The Chinese campus, a partnership with Shanghai University, would be west of Shanghai in Danyang and would serve about 4,000 Chinese and American students, university officials said. The proposal still must be approved by the Chinese government and the Auburn board of trustees, but preliminary planning is under way and Chinese officials met with Auburn officials and Gov. Bob Riley to discuss the plans earlier this month.
The campus initially would offer engineering degrees from both universities, said Larry Benefield, dean of the college of engineering at Auburn. Other degrees could be offered at a later date.
Auburn officials expect to submit a formal request to the Chinese government by September, and then will develop a detailed plan.
Many U.S. universities offer classes in China, though they typically use rented space or have a smaller physical presence, not a traditional college campus.

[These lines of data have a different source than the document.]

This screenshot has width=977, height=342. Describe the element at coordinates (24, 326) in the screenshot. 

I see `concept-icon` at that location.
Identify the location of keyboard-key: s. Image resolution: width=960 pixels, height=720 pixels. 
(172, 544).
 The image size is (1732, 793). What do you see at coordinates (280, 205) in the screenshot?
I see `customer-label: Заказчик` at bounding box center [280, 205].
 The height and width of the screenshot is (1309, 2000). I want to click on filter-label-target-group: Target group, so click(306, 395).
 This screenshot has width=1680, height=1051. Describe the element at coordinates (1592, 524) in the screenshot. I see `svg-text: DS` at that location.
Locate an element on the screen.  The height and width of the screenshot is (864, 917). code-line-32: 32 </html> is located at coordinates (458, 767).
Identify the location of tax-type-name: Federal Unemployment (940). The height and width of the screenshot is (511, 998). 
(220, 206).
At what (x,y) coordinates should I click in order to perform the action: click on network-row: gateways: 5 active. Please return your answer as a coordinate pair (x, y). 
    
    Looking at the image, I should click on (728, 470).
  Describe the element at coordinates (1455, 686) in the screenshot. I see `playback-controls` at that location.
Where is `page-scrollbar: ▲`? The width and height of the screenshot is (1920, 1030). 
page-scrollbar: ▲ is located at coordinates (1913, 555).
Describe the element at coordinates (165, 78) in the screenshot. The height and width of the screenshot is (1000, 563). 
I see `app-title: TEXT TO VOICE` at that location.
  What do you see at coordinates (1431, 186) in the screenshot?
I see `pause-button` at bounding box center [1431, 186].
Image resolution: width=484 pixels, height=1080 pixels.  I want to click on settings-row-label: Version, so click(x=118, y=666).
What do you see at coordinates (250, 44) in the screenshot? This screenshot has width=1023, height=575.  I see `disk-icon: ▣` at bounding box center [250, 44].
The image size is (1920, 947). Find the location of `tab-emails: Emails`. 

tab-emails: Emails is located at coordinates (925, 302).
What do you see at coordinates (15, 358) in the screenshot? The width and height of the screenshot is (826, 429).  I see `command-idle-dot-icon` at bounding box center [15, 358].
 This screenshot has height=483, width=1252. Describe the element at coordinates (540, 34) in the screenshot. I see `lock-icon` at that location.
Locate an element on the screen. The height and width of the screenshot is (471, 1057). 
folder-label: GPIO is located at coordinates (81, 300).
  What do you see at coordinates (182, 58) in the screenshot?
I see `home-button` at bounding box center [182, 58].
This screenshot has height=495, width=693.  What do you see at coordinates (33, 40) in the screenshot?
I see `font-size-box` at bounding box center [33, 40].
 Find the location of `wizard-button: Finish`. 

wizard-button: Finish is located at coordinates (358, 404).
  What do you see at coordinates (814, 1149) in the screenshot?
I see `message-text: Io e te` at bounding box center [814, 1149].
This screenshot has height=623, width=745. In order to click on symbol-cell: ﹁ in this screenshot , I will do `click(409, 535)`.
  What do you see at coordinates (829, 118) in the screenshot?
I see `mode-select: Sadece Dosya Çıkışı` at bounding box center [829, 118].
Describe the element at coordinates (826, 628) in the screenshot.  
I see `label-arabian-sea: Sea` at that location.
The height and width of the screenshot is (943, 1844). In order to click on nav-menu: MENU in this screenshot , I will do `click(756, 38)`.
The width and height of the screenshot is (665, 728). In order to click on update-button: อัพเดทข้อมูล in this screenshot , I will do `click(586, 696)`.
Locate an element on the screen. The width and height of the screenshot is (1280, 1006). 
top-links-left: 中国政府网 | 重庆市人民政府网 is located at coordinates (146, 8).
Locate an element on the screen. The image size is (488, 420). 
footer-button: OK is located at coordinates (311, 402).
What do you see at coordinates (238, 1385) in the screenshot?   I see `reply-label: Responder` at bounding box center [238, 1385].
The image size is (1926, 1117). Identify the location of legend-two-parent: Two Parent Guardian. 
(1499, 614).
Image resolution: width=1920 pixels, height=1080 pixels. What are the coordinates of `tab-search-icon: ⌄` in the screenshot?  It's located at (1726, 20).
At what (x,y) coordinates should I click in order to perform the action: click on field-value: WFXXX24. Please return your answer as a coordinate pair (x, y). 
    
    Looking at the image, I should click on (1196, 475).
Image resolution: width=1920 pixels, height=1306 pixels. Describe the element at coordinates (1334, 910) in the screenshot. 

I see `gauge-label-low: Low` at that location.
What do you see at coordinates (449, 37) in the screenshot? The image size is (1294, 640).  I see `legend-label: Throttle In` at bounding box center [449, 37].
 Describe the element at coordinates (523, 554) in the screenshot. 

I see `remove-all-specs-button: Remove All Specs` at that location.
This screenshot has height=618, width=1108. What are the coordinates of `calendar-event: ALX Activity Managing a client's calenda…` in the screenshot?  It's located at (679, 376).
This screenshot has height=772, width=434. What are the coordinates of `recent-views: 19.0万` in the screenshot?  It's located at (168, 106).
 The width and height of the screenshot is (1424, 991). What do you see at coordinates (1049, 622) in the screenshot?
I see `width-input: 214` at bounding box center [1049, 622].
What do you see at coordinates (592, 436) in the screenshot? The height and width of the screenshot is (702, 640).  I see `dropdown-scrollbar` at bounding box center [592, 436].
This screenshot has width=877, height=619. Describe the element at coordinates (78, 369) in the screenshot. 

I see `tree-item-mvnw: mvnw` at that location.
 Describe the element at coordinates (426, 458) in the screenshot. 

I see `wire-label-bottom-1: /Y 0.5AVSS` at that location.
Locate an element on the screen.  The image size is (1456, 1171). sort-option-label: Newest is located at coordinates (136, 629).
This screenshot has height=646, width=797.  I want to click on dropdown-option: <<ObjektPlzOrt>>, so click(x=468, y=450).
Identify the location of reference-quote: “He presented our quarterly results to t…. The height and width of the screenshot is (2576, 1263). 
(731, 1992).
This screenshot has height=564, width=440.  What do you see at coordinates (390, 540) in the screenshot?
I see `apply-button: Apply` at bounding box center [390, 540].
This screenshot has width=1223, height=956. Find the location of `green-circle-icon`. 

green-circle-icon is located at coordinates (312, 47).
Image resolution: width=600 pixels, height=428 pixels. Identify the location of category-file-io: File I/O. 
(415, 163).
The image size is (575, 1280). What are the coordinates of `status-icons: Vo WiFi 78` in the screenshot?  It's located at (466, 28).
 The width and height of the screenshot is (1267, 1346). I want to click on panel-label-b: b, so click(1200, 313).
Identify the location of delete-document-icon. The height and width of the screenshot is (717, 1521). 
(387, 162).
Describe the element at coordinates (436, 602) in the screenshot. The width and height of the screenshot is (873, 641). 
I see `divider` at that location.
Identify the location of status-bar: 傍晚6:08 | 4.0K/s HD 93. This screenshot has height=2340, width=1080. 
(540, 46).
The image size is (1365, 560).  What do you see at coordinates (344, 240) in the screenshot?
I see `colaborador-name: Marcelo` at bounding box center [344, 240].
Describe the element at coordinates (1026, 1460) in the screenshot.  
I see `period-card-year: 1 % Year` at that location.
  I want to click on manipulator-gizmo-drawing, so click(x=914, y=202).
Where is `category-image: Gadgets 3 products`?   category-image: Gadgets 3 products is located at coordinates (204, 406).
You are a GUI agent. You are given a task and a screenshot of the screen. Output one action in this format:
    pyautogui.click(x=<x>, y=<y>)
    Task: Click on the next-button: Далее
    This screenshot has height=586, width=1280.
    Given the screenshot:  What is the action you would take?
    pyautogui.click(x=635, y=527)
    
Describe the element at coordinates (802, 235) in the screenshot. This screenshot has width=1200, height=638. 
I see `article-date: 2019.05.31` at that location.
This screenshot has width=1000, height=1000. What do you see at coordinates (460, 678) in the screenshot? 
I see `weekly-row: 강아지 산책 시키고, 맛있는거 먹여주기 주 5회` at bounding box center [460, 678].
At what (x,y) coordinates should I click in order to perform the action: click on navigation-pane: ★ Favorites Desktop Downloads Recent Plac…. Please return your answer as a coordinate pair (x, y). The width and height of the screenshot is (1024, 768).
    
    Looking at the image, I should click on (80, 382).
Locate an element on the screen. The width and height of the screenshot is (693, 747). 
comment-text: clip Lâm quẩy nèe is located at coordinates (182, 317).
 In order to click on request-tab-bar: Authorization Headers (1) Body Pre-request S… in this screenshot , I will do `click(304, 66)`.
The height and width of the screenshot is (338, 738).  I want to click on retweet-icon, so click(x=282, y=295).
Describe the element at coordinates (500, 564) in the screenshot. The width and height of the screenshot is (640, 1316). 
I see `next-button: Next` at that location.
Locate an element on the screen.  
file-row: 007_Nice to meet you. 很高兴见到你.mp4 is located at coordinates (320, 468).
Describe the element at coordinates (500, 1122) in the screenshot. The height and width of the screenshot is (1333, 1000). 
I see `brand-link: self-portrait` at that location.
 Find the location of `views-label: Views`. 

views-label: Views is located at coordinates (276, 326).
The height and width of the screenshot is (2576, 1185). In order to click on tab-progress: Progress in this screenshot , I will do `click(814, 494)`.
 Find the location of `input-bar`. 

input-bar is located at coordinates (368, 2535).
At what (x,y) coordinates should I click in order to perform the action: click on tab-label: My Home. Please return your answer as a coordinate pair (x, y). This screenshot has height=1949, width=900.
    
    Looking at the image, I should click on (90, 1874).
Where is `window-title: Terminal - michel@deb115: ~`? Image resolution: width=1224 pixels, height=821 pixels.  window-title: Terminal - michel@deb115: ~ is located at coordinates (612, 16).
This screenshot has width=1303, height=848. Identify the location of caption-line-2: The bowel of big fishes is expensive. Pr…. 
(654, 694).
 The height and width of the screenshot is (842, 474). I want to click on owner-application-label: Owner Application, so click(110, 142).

"We would be the first fully operational (U.S.) campus in China," Benefield said.
Ralph Hing-Chung Zee, associate dean for research in Auburn's engineering school, said Danyang -- a collection of towns and townships with a total population of about 900,000 -- has a high-tech industrial base that's a natural for an engineering school.
The location being considered for the campus is like the city of Auburn, but without Auburn University, Zee said.
"They don't have a major university within about 50 miles," he said.
The cost of building the campus would be underwritten by the government of the city of Danyang, which is similar in scope to a large county government in the United States.
Many details remain to be worked out, Benefield said, and Auburn will have to work closely with accrediting agencies when developing its plan. But initial plans call for a curriculum identical to what's offered in the engineering school on the main campus at Auburn.
Students could choose between an Auburn track, for which classes would be taught in English, and a Shanghai University track, for which classes would be taught in Chinese. Those in the Auburn track would earn a degree from Auburn, and those in the Shanghai University track would earn a degree from that institution.
There also likely would be some trading of students, as U.S. students spend a year on the China campus and Chinese students spend a year studying on the main campus in Alabama, Benefield said.
"Maybe a student in chemical engineering would like to go to that campus and spend their entire junior year there," he said. "They could do that and not miss a beat."
Auburn engineering professor C.T. Liu, a member of the Chinese Academy of Engineering, also is working on the project.